= William Gore (provost marshal) =

William Gore (1765 – 1845) was a provost marshal in the Colony of New South Wales during the early 1800s. During the Rum rebellion he was imprisoned for his support of Governor William Bligh. Gore was released after two years but later in his career was again incarcerated for unpaid debts and for wilfully shooting a soldier.

Gore was the first British settler of Artarmon, which is now a suburb in the Lower North Shore of Sydney. The suburb of Gore Hill, which was part of his original Artarmon land grant, is named after him.

== Early life ==
Gore was born into the reputable Anglo-Irish Gore family of County Sligo in Ireland. He was briefly imprisoned by Irish rebels during the 1798 Irish Rebellion.

== Provost marshal of New South Wales ==
In 1805 he was appointed to the position of Provost marshal in the colony of New South Wales. He travelled with Captain William Bligh who was to take up the position of Governor of New South Wales.

=== Taken prisoner during the Rum Rebellion ===
Gore was a strong supporter of Governor Bligh and aided him in his efforts to reform the corrupt administration of the officers of the New South Wales Corps. Gore was ordered to arrest John Macarthur who was a leading individual in the racketeering that had overtaken the colony. This led to the Rum Rebellion of 1808, where Macarthur and his co-conspirators in the New South Wales Corps mutinied against Governor Bligh and placed him under arrest.

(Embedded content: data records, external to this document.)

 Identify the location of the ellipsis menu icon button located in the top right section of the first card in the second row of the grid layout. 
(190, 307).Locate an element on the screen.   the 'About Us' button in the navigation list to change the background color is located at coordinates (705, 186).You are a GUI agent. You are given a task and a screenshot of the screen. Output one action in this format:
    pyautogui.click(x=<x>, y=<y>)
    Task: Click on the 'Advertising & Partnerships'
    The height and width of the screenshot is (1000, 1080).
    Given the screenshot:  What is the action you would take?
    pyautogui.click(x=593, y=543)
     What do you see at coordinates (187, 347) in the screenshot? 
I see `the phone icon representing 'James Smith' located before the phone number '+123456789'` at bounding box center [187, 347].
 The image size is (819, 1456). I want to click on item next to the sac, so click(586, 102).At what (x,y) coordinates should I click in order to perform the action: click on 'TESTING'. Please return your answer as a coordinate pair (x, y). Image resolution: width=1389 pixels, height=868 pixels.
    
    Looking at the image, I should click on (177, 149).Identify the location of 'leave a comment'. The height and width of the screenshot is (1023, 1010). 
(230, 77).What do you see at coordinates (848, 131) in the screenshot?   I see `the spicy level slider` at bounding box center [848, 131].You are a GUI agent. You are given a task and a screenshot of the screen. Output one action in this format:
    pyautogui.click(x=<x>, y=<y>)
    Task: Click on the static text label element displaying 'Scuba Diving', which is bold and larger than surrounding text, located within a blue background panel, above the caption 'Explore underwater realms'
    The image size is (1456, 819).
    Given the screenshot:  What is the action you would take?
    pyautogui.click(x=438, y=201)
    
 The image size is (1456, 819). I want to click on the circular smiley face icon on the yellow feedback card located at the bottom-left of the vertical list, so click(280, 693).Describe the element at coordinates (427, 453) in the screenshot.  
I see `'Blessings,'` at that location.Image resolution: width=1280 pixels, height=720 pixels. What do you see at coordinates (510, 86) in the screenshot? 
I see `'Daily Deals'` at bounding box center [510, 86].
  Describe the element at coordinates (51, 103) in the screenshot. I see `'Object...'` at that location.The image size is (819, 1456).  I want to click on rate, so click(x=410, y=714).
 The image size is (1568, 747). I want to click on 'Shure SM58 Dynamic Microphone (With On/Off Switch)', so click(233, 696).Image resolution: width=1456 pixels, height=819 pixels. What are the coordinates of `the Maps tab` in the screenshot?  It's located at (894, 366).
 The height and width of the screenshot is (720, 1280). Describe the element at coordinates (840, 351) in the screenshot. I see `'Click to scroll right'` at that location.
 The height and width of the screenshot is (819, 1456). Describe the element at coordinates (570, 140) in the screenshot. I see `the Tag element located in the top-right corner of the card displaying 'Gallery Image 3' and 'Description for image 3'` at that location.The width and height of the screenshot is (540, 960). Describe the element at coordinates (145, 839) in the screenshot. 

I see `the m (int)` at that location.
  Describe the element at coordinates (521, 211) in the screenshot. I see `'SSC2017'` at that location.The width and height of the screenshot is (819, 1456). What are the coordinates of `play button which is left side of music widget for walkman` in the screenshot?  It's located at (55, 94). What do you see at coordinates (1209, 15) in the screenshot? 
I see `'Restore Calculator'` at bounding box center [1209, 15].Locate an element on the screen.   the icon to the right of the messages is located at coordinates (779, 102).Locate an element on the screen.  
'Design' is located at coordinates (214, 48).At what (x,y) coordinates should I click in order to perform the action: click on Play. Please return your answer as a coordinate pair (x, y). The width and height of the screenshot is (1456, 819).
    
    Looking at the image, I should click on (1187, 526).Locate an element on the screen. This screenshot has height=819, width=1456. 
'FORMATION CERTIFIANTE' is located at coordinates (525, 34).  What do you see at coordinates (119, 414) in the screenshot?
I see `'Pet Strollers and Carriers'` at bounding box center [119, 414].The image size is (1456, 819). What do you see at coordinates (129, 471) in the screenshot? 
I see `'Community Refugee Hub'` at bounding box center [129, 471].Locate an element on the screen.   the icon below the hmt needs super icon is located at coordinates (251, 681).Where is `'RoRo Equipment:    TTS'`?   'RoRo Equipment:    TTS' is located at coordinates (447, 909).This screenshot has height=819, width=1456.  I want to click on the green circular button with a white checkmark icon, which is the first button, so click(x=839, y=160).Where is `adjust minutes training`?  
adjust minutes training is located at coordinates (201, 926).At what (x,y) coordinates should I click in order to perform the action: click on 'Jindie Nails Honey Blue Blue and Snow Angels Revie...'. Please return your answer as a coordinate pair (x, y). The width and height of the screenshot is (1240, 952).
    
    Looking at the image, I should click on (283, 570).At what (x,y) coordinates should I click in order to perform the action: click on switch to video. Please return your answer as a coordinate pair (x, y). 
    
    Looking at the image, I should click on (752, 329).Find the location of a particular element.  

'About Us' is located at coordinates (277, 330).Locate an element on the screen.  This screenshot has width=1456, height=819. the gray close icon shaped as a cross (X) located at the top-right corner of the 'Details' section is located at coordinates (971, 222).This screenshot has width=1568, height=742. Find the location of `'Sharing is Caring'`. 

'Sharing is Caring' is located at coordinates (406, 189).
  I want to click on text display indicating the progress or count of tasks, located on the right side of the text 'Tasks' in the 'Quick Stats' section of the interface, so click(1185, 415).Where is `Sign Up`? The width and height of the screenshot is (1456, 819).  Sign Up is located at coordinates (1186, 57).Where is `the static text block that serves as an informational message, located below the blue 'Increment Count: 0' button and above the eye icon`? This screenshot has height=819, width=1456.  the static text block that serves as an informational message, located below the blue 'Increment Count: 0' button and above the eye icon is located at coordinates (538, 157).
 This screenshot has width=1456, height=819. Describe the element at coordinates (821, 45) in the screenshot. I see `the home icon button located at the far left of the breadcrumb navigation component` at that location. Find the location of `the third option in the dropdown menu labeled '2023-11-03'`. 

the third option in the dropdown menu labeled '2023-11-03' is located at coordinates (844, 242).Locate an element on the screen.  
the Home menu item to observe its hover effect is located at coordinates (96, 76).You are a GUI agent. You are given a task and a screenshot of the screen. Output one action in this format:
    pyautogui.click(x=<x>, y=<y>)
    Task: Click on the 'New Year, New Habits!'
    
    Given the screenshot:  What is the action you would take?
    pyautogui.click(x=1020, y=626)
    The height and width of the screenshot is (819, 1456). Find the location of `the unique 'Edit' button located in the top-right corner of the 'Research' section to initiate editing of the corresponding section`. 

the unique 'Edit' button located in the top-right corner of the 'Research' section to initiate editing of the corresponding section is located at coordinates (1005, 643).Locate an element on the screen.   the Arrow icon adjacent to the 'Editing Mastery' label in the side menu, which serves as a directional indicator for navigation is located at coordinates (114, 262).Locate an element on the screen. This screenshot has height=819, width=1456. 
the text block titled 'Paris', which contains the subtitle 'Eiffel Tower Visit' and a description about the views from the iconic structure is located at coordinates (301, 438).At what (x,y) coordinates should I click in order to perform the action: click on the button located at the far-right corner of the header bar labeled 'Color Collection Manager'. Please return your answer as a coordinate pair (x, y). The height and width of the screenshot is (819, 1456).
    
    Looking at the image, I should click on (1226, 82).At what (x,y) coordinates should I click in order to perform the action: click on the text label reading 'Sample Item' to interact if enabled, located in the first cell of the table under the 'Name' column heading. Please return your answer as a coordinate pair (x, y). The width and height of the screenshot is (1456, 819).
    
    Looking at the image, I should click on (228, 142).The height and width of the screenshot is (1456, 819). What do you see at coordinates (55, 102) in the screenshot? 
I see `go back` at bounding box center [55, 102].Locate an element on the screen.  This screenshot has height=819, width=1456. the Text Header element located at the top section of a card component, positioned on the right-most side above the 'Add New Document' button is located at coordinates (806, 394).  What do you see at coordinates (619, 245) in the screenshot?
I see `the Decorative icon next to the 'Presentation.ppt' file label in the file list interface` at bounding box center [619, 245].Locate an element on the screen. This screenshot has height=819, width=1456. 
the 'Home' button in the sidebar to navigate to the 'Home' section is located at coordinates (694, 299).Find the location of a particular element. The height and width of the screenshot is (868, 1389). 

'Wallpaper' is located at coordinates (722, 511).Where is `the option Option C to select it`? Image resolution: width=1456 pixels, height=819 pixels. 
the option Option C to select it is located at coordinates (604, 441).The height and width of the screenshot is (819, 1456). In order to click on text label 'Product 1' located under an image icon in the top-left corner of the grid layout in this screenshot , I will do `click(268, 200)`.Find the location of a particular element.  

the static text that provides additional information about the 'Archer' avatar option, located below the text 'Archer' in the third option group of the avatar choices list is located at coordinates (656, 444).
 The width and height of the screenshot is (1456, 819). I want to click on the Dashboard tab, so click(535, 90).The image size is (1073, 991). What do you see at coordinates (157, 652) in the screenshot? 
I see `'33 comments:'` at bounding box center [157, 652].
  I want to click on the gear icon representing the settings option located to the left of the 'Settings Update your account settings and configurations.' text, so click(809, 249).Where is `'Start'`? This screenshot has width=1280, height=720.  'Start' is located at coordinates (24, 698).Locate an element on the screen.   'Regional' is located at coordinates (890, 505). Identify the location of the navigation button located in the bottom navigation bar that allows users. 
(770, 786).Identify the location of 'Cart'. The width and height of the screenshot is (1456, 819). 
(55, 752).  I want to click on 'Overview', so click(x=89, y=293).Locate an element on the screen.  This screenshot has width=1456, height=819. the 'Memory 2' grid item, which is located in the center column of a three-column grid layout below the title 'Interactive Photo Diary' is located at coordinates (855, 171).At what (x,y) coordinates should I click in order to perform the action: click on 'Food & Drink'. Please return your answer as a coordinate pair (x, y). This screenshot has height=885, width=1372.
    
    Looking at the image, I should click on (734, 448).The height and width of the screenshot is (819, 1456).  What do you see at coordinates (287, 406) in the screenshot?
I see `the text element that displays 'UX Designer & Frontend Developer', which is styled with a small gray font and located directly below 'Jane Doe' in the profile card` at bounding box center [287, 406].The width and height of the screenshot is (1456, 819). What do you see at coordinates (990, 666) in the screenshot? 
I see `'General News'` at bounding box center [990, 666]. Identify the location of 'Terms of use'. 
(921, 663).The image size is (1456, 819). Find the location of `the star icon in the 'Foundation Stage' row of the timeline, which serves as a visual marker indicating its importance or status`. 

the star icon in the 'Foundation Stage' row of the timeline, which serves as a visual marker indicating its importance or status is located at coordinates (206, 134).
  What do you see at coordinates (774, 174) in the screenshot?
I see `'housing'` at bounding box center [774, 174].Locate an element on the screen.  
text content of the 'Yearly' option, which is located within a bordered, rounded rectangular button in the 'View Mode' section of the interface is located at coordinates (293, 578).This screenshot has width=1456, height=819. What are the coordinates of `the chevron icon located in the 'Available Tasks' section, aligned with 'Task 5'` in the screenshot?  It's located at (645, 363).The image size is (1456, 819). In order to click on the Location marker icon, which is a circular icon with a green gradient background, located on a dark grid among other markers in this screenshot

Gore was also taken prisoner for his involvement in arresting Macarthur and placed under trumped-up charges of perjury. In a show trial where Gore refused to plead due to the illegality of the court, Lieutenant Anthony Fenn Kemp found him guilty and sentenced him to seven years transportation to the convict settlement at Newcastle.

He laboured in Newcastle as a convict for two years digging coal before being ordered to England to act as a witness in the court martial against Major George Johnston who was in charge of the New South Wales Corps during the Rum Rebellion. Gore's wife and children were evicted from their home during his imprisonment and had to live off charity. His wife developed chronic asthma during this time, a condition she later died of.

=== Re-appointment as provost marshal and imprisonment for debts ===
Governor Lachlan Macquarie who took control of the colony in 1810, declared all trials held by the New South Wales Corps as invalid and re-appointed Gore to the position of provost marshal in 1812. A year later, Macquarie gave Gore a land grant of 150 acres on the northern side of Sydney Harbour. Gore named this property Artarmon which was derived from the Gore family's Ard tarmon estate in Sligo.

In 1817, Gore came upon financial difficulties and was arrested and imprisoned in 1818 for his debts. He escaped from jail and fled to Van Diemen's Land but was captured and returned to Sydney. Following his return Macquarie suspended Gore from his duties owing to him being in gaol, and because of the numerous complaints made against him. He then retired to his Artarmon property.

== Later life ==
=== Shooting of a soldier ===
In 1824, Gore was charged with the shooting and wounding of a soldier. The soldier, Andrew Beattie of the 48th Regiment, was on grass-cutting duty near Artarmon and Gore wounded him with bird-shot from a fowling rifle when he suspected him of stealing his grass. Gore was sentenced to life imprisonment at Newcastle. He attempted suicide in the court when he received his verdict. Gore was pardoned by Governor Thomas Brisbane in 1825 and returned to Artarmon.

=== Death ===
Gore was still heavily in debt in his old age and had mortgaged his property to several individuals. He was declared insolvent in 1843 and died in 1845. Richard Hayes Harnett, who purchased the Artarmon estate after Gore's death, found the coffins and remains of Gore and one of his daughters still unburied covered in palings in a bushy area of the property. His remains were later interred.

== Legacy ==
The Sydney suburb of Gore Hill and the associated Gore Hill Freeway are named after him and the adjoining suburb of Artarmon was named by him.